The Futility Monster

He'll pointlessly derive more enjoyment out of your resources than you

The Defection Myth

Posted by The Futility Monster on December 15, 2009 @ 08:56

As stories emerge this morning about how Labour allegedly tried to get Commons Speaker John Bercow to defect to them, in my mind the old problem emerges.

What about democracy?

I’m one of these crazy people who believes the electorate don’t vote for a person. At least, not here in the UK, under our political culture. When the time comes to vote, people look first and foremost for the party label, and if they can’t read, they’ll look for the logo. It’s The Rose! as Westlife once sang; and that’s where you shall place your X. Or any other mark, since returning officers aren’t that bothered really…

There may be a handful of people who claim to vote to endorse their local MP personally. But that’s broadly because they are the fortunate few that have a good individual candidate in the party that they would support anyway. If they don’t stand at the next election, one rather suspects that they would carry on supporting that party anyway, or at least not vote at all.

Then there are others who claim they support their MP, despite them not being a member of the party they actually support. Of course, it’s very easy to say such things inbetween elections. It doesn’t preclude them, come voting time, from doing everything in their power to see them unseated. I’d be shocked if it was any other way. After all, we all want our own party to win, don’t we?

No, we have never really had a personal touch at the Westminster level. We support the candidate who matches our party. We are party voters first and foremost.

So when an MP turns his back on his or her party, my requirements are simple.

They should resign.

The people of Grantham did not vote for a Labour hack. Neither did the voters of Witney, when Shaun Woodward moved to the Labour Party, and in the process got himself a nice safe Labour seat, allowing David Cameron to become the MP for there at the subsequent election.

MPs should not have the audacity to claim that their mandate is a personal one. That gives them too much prestige, too much status. They are – first and foremost – a member of the party machine.
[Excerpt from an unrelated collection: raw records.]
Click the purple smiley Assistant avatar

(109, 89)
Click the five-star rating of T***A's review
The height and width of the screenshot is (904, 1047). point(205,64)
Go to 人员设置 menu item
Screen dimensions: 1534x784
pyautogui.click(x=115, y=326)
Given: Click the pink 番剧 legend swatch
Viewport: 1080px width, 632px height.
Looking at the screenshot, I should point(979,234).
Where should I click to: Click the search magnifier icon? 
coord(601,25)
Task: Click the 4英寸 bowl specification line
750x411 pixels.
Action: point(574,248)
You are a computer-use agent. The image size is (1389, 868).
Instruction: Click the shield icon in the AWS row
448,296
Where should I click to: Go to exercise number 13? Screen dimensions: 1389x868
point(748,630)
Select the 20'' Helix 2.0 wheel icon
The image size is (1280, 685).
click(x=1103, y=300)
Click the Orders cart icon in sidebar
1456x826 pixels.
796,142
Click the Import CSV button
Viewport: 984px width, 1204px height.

Because defections are grubby, greasy little affairs. They are not done of a sudden Damascene conversion in philosophy. Shaun Woodward did not suddenly wake up one morning and realise he had been living a lie: that he wasn’t a Tory after all.

No, he did it because he saw the shambles of the Tory Party at the time and realised he had bigger prospects elsewhere. And no doubt was promised a leg-up the ladder. After all, he is now a member of the Cabinet. And Quentin Davies hasn’t done too badly either.

And it sounded like Labour were up to their old tricks in Buckinghamshire as well. Just imagine if Bercow had followed them. He would have turned an 18,000 Tory majority on its head.

Could that fairly be called democracy?

So let’s do away with the myth that it’s OK to defect and not have a fresh election. That’s just a convenient way of making sure you don’t have to have your actions held to account by your own electorate.